The correct answer is: $\displaystyle - \frac{{2\pi }} {3}$

Could someone explain to me why I have to subtract $\displaystyle \pi$ from my final answer.

Thanks
• Dec 15th 2008, 07:34 AM
Moo
Hello,
Quote:

Originally Posted by r_maths
Find modulus and argument of: $\displaystyle - 2 - \sqrt {12} i$

$\displaystyle \left| z \right| = \sqrt {( - 2)^2 + ( - \sqrt {12} )^2 } = 4$

$\displaystyle \tan (Argz) = \frac{y} {x}$

$\displaystyle Argz = \tan ^{ - 1} \frac{y} {x} = \tan ^{ - 1} \frac{{ - \sqrt {12} }} {{ - 2}} = \tan ^{ - 1} \sqrt 3 = \frac{\pi } {6}$

The correct answer is: $\displaystyle - \frac{{2\pi }} {3}$

Could someone explain to me why I have to subtract $\displaystyle \pi$ from my final answer.

Thanks

I don't like using the arctan function. It makes problems because of the restrictions of the domain ><

$\displaystyle z=4 \left(-\frac 12- i \frac{\sqrt{3}}{2}\right)=4(\cos \theta+i \sin \theta)$
Note that the cosine and the sine are both negative. So $\displaystyle \theta$ will be in the third quadrant. That is $\displaystyle \theta$ lies between $\displaystyle [3 \pi/2;2 \pi] +2k \pi$

With the specific trig values you should know, $\displaystyle \theta=-\frac{2 \pi}{3} +2k \pi$

You also could've written :
$\displaystyle z=-(2+\sqrt{12} i)=e^{i \pi} \left(4 \left(\frac 12+ \frac{\sqrt{12}}{2} i \right)\right)$
• Dec 15th 2008, 08:08 AM
Soroban
Hello, r_maths!

Quote:

Find modulus and argument of: $\displaystyle -2 -\sqrt{12}i$

$\displaystyle \tan (\text{Arg}z) \:= \:\frac{y}{x}$

$\displaystyle \text{Arg}z \:= \:\tan^{-1}\left(\frac{-\sqrt{12}}{-2}\right) \:=\: \tan^{-1}\sqrt{3} \:=\: \frac{\pi }{6}$ . . . . no, you mean: $\displaystyle {\color{blue}\frac{\pi}{3}}$

The correct answer is: .$\displaystyle -\frac{2\pi}{3}$ . . . . or $\displaystyle {\color{blue}\frac{4\pi}{3}}$

Could someone explain to me why I have to subtract $\displaystyle \pi$ from my final answer.
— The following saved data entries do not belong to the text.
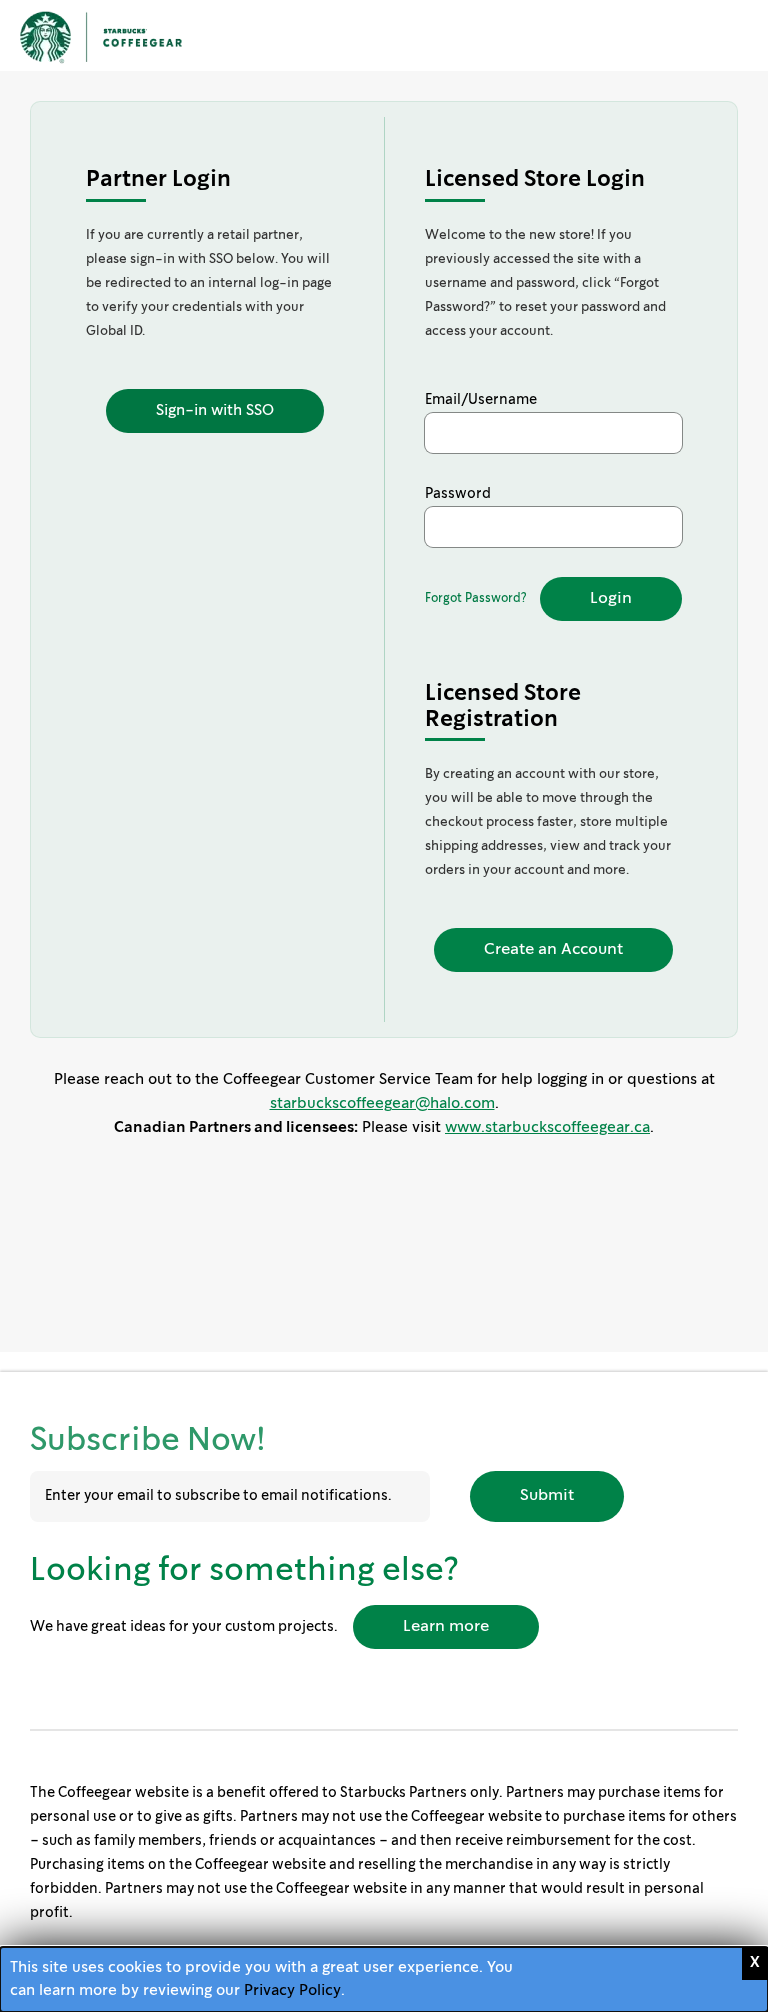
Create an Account (553, 949)
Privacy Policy (292, 1991)
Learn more (446, 1626)
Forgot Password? (475, 598)
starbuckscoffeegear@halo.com (382, 1104)
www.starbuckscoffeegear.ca (547, 1128)
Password (458, 494)
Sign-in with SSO (215, 411)
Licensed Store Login (535, 179)
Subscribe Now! (147, 1441)
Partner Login (158, 179)
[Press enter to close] (755, 1963)
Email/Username (481, 400)
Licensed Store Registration (503, 706)
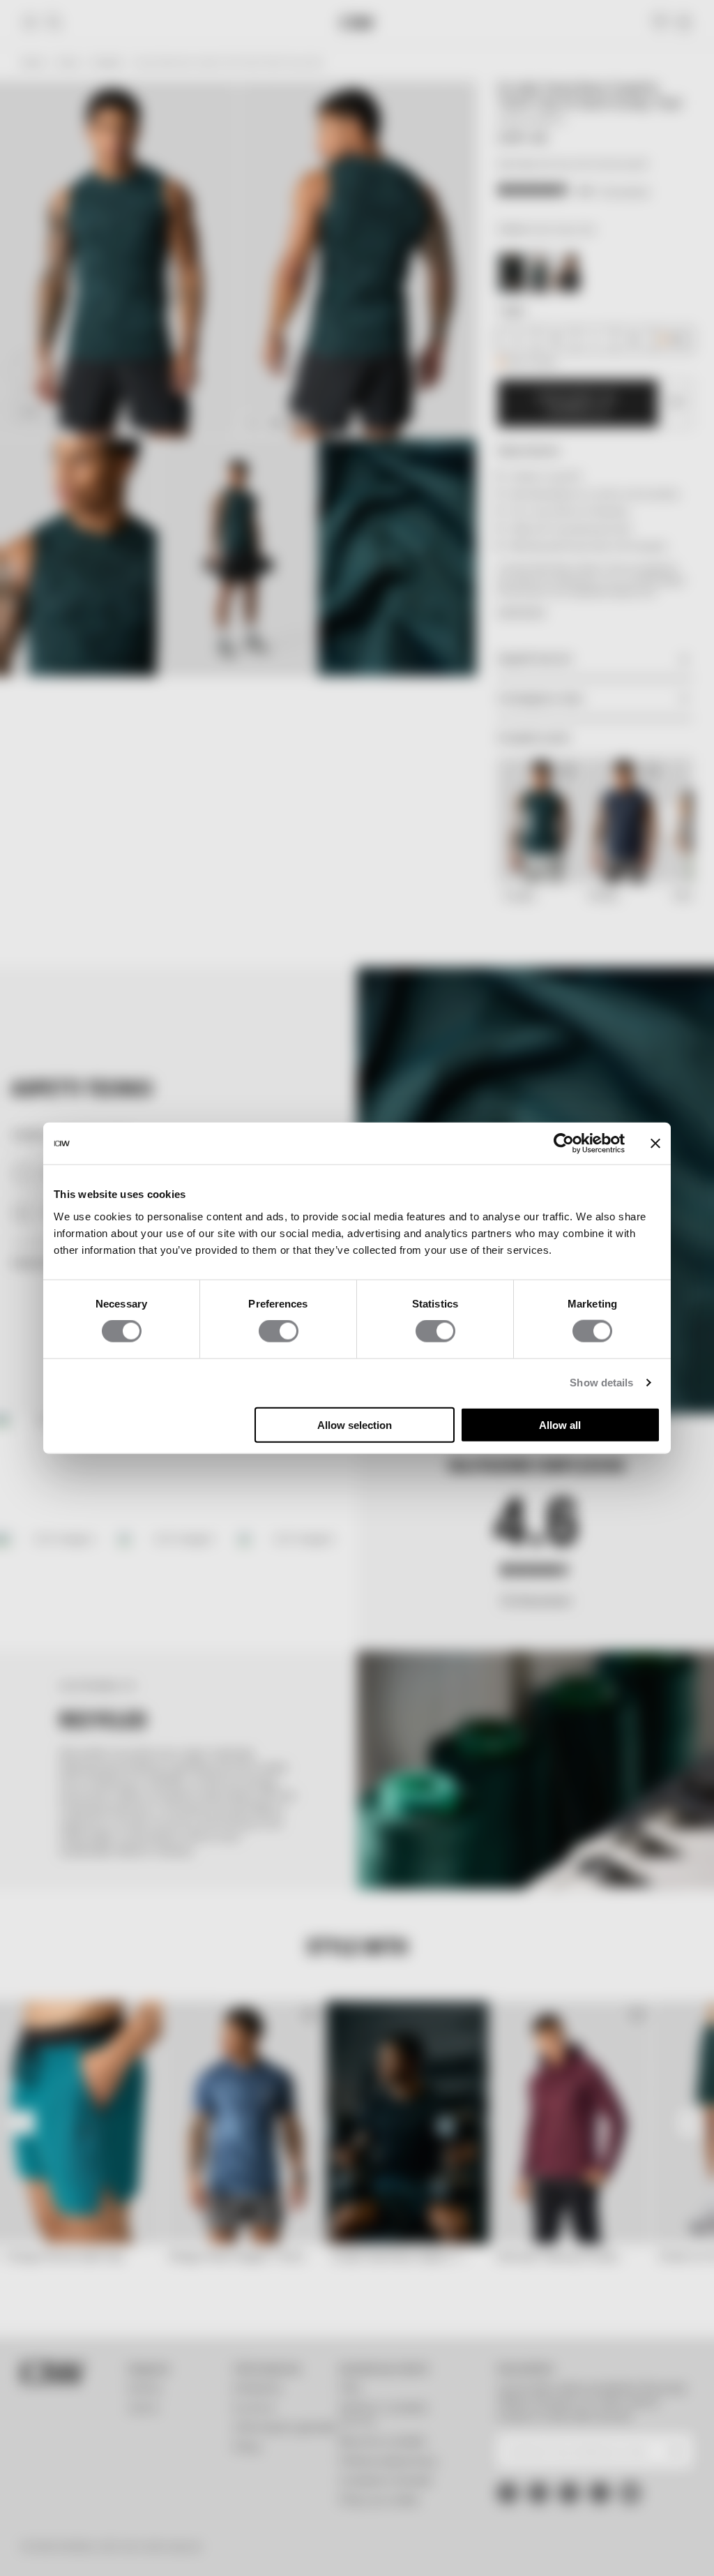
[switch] (278, 1331)
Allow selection (354, 1424)
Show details (601, 1382)
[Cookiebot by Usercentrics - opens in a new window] (564, 1143)
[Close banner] (655, 1143)
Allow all (560, 1424)
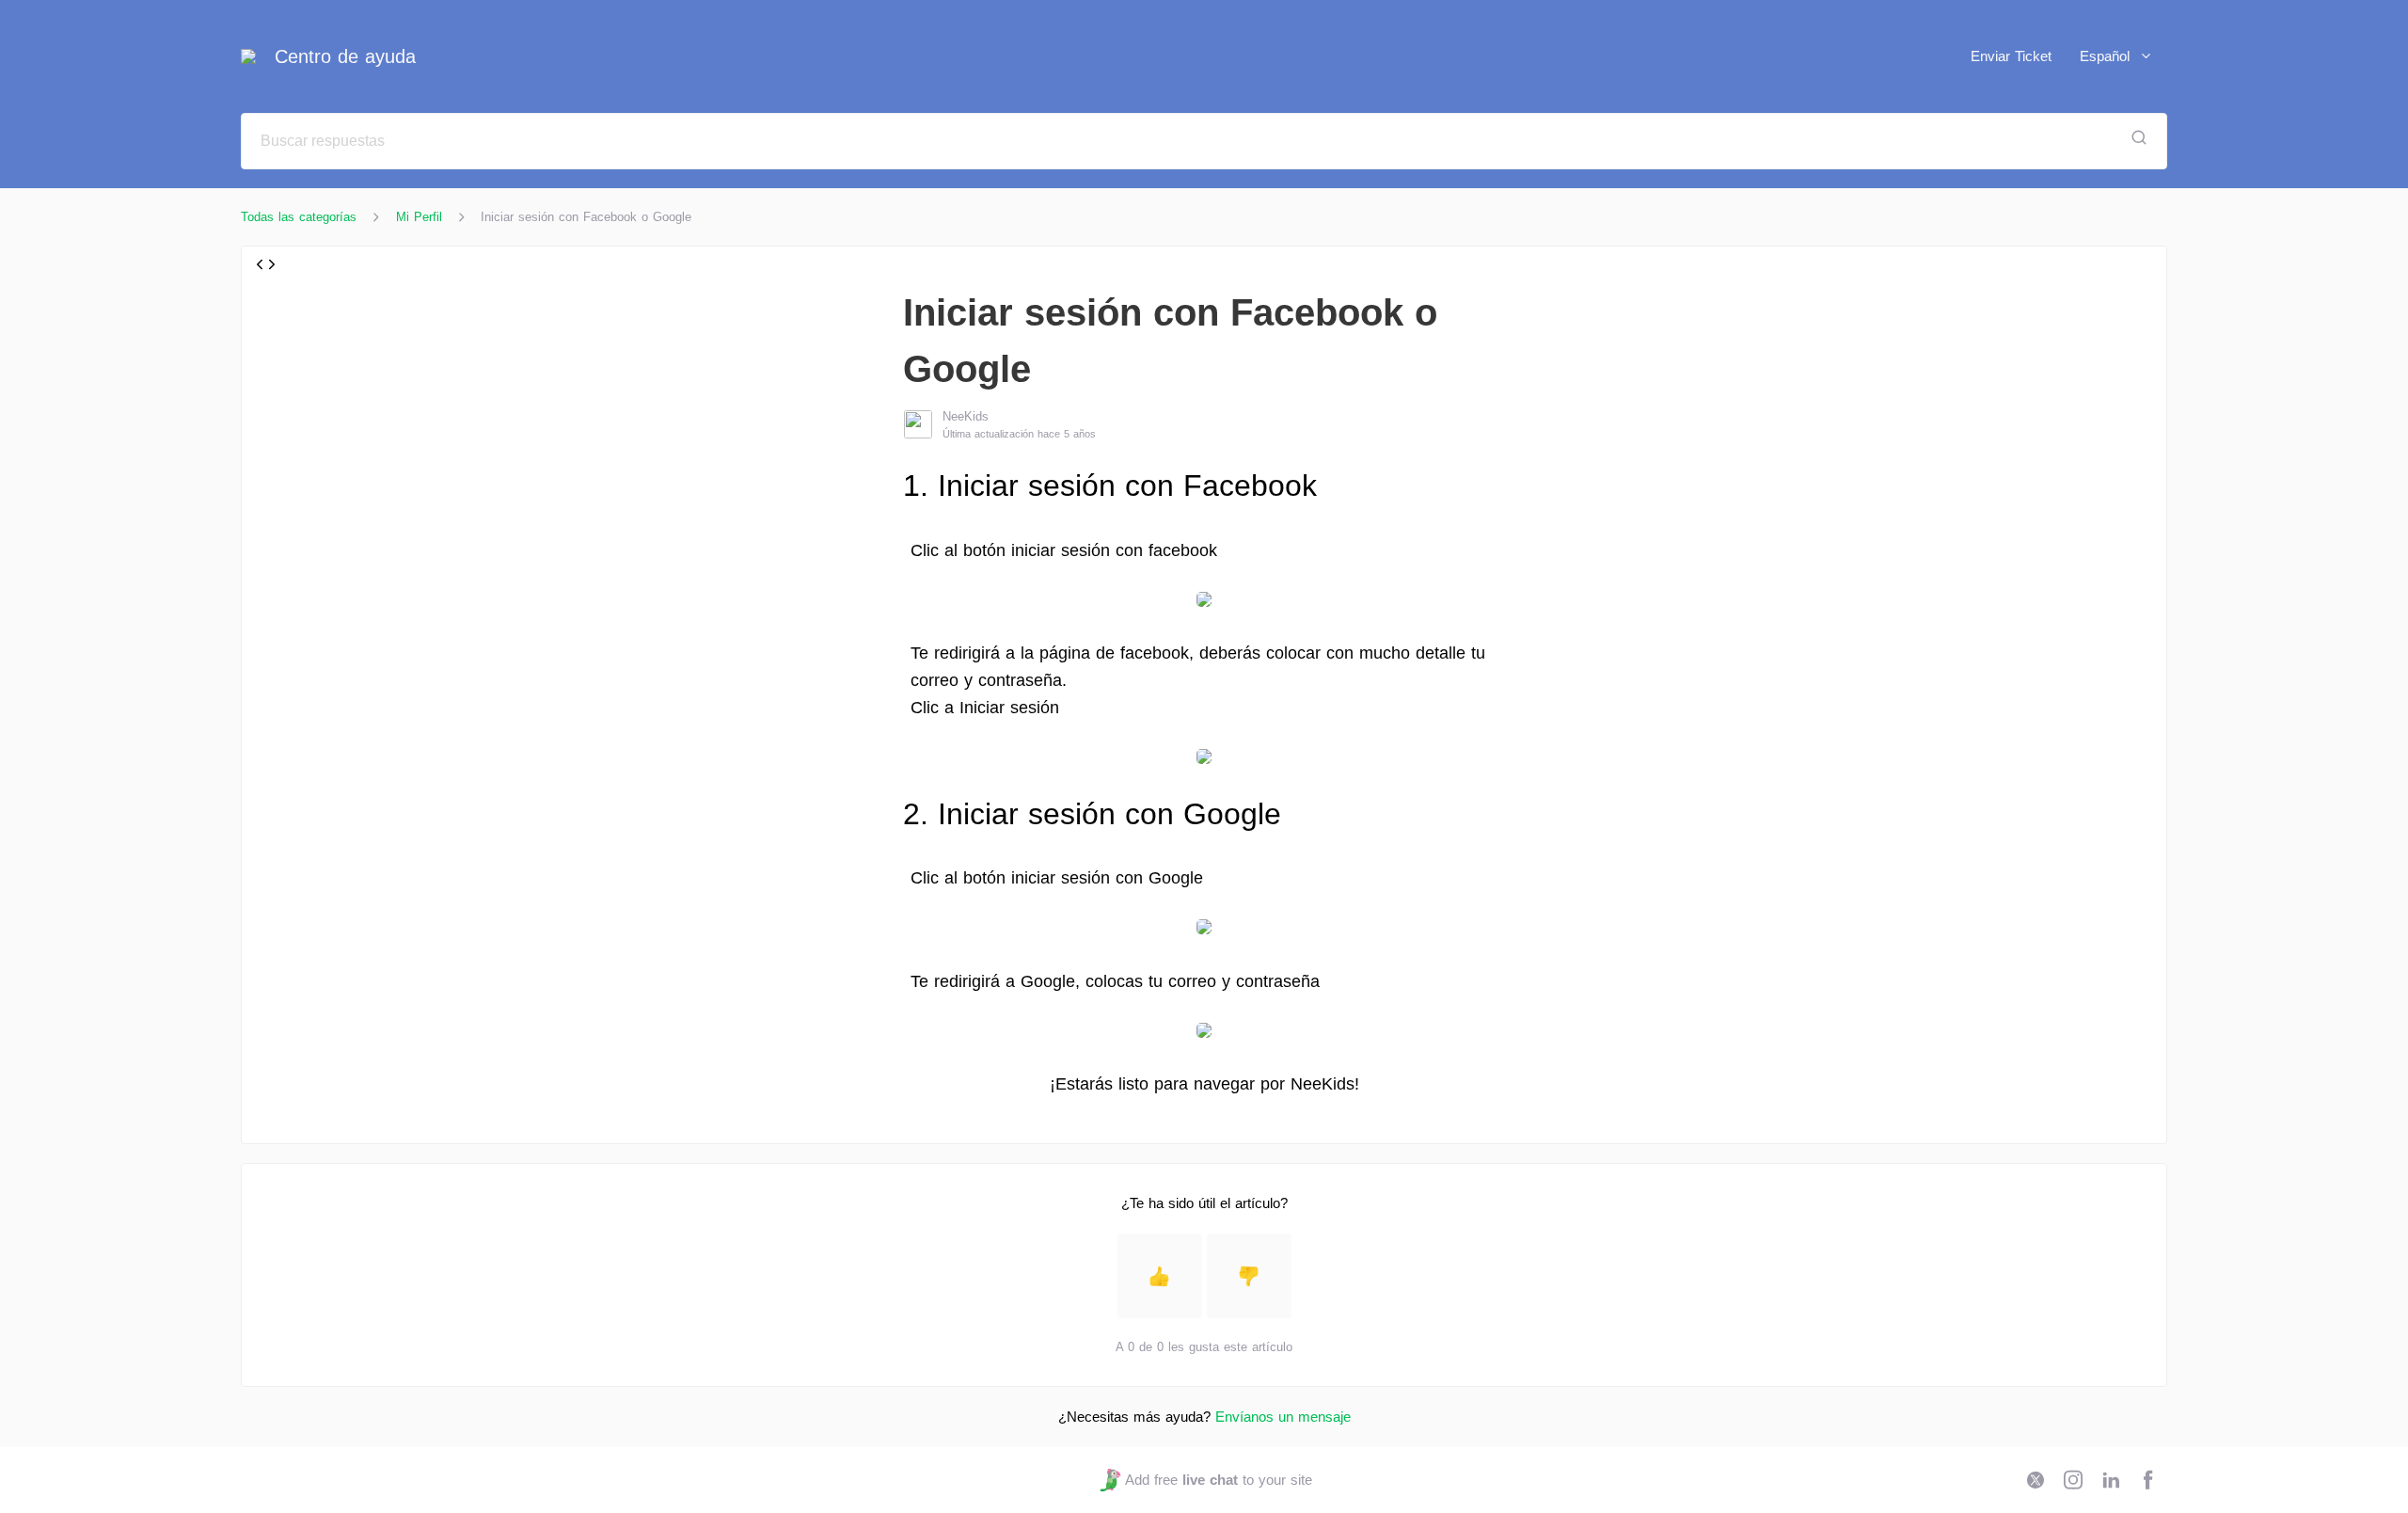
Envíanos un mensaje (1283, 1417)
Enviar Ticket (2011, 56)
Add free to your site (1218, 1480)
Plot the complex number on the Argand diagram.
Code:

                |                 |             -2  |       - - + - - + - - - -           |    /|       __ |  / |     -√12 |  /  |           | /  |           |/    |           *    |                 |

The argument is an angle in Quadrant 3.